养殖业热应激危害严重，脑缺血是其重要的病理过程。本项目在前期发现葛根素抗氧糖剥夺诱导神经元凋亡活性的基础上，以大鼠神经元、脑微血管内皮细胞、星形胶质细胞共培养构建“脑神经血管单元”体外模型（NVU），以单独培养神经元为对照，氧糖剥夺诱导神经元凋亡的同时以葛根素干预，并以MAPK通路特异性抑制剂预处理细胞作对比，通过4h渗透率、跨内皮电阻值、WB法分析细胞特异性蛋白表达量、透射电镜检测胞间紧密连接进行NVU功能评估，流式细胞仪检测神经元凋亡率及胞内钙离子浓度，MTT法检测细胞活性，试剂盒法分析细胞内Glu含量及氧化应激指标，FQ-PCR分析HSP70、ERK1/2、JNK、p38 mRNA表达量，WB分析HSP70、ERK1/2、JNK、p38、p-ERK1/2、p-JNK、p-p38蛋白表达量，以阐释葛根素抗氧糖剥夺诱导NVU内神经元凋亡的分子机制，为其用于抗养殖业热应激展开理论探索。

Heat stress, which has brought great damage to breeding industry at present, may be with a main pathological process of cerebral ischemia. Our previous studies have found that puerarin had significant protection on apoptosis of neurons induced by oxygen glucose deprivation. In this present study, the neurovascular unit (NVU) of SD rat is co-cultured with neurons, cerebral microvascular endothelial cells and astrocytes and contrasted by separately cultured neurons, and then treated with puerarin when the cells are injuried by oxygen glucose deprivation, and the inhibitors of MAPKs are used to pretreated the cells as comparison. The functions of NVU are assessed by 4 hours permeability, transepithelial electrical resistance(TEER), western bolt of specific proteins in component cells and transmission electron microscope analysis of tight junction between cerebral microvascular endothelial cells and astrocytes. Apoptosis rate and concentration of calcium ion in neurons are detected by flow cytometry, activity of neurons are tested by MTT method, content of glutamic acid and oxidative stress indicators such as content of NO, ROS and MDA and activity of iNOS and SOD are tested by respective kit, mRNA rxpression of HSP70, ERK, JNK and p38 are detected by fluorescence quantitative polymerase chain eaction, protein expression of HSP70, ERK1/2, JNK, p38, p-ERK1/2, p-JNK and p-p38 are detected by western bolt, so as to expound the anti-apoptosis molecular mechanism of puerarin on oxygen glucose deprivation induced neurons in NVU, and discuss the theoretical basis of puerarin for alleviating heat stress in breeding industry.

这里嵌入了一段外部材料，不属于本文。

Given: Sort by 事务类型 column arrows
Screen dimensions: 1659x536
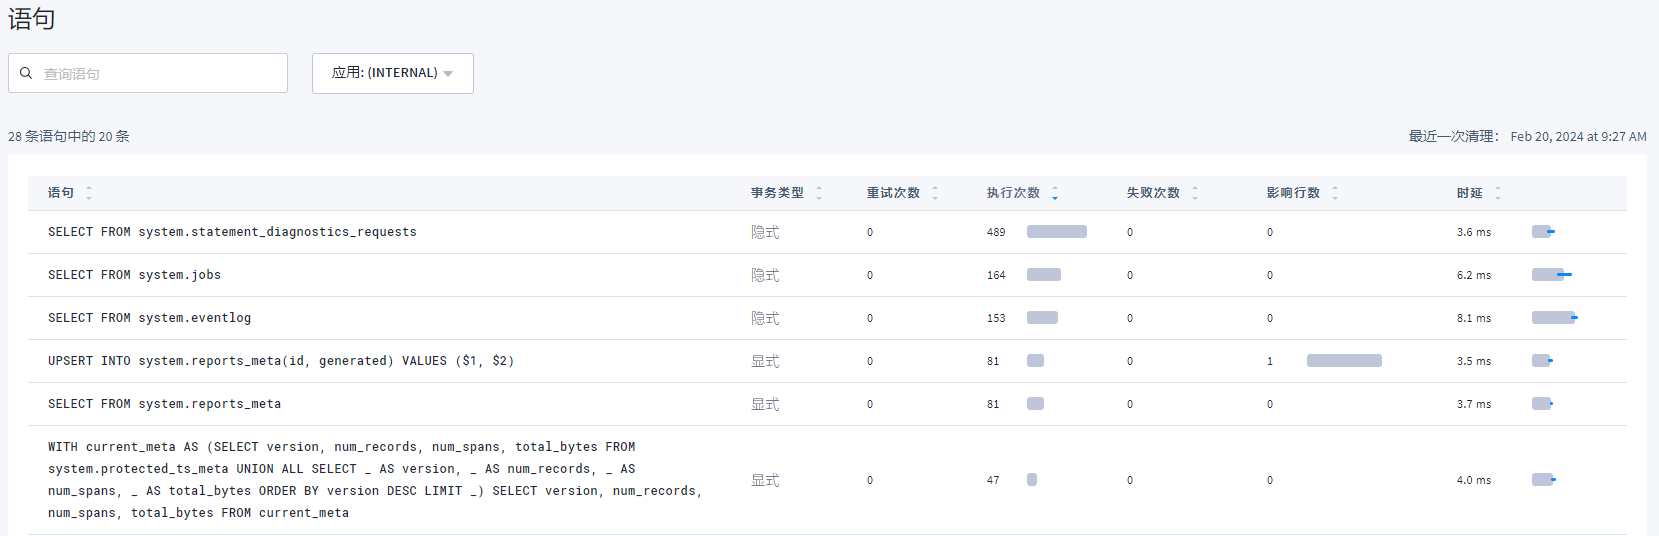Looking at the screenshot, I should click(x=819, y=193).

本研究构建 “脑神经血管单元”(NVU)体外模型，氧糖剥夺（OGD）构建NVU损伤模型，同时以葛根素干预，评估葛根素的神经保护效果及可能机制。 结果： （1）NVU模型中三种细胞生长良好，胞间连接紧密，4h渗透率及跨内皮电阻值表明NVU具有显著的屏障功能。氧糖剥夺损伤可显著降低模型的屏障功能，并显著上调Caspase 3蛋白表达，提示损伤可引起神经细胞凋亡，而NVU共培养能显著降低损伤后GAP-43、Claudin-5、AQP-4的表达。 （2）葛根素可改善OGD损伤中的星型胶质细胞形态，显著提高OGD损伤星型胶质细胞的存活率（CCK-8法），降低星型胶质细胞凋亡率（流式细胞术），减少星型胶质细胞凋亡数量（荧光双标法）并抑制caspase-3蛋白的表达（WB法）。 （3）与正常对照组相比，缺氧6 h模型组mRNA表达量上调的基因为404个，下调的基因为454个。其中HIF-1、MAPK信号通路上调，PI3k/Akt信号通路下调。与缺氧6 h模型组相比，500 μg•mL-1梓葛冻干粉针组mRNA表达量上调的基因为31个，下调的基因为40个。 （4）与正常对照组相比，缺氧6 h/复氧12 h组mRNA表达量上调的基因为515个，下调的基因为634个。其中JAK/STAT信号通路上调，PI3k/Akt信号通路下调。与缺氧6 h/复氧12 h模型组相比，500 μg•mL-1梓葛冻干粉针组mRNA表达量上调的基因为36个，下调的基因为88个。其中PI3k/Akt信号通路上调，JAK/STAT信号通路下调，逆转了损伤模型的基因表达变异。 （5）PI3K、Akt、JAK2、STAT3 mRNA表达量qPCR检测结果与转录组结果相似。 上述结果提示葛根素对神经细胞OGD损伤保护作用机制可能与其调控JAK/STAT及PI3K/Akt信号通路有关。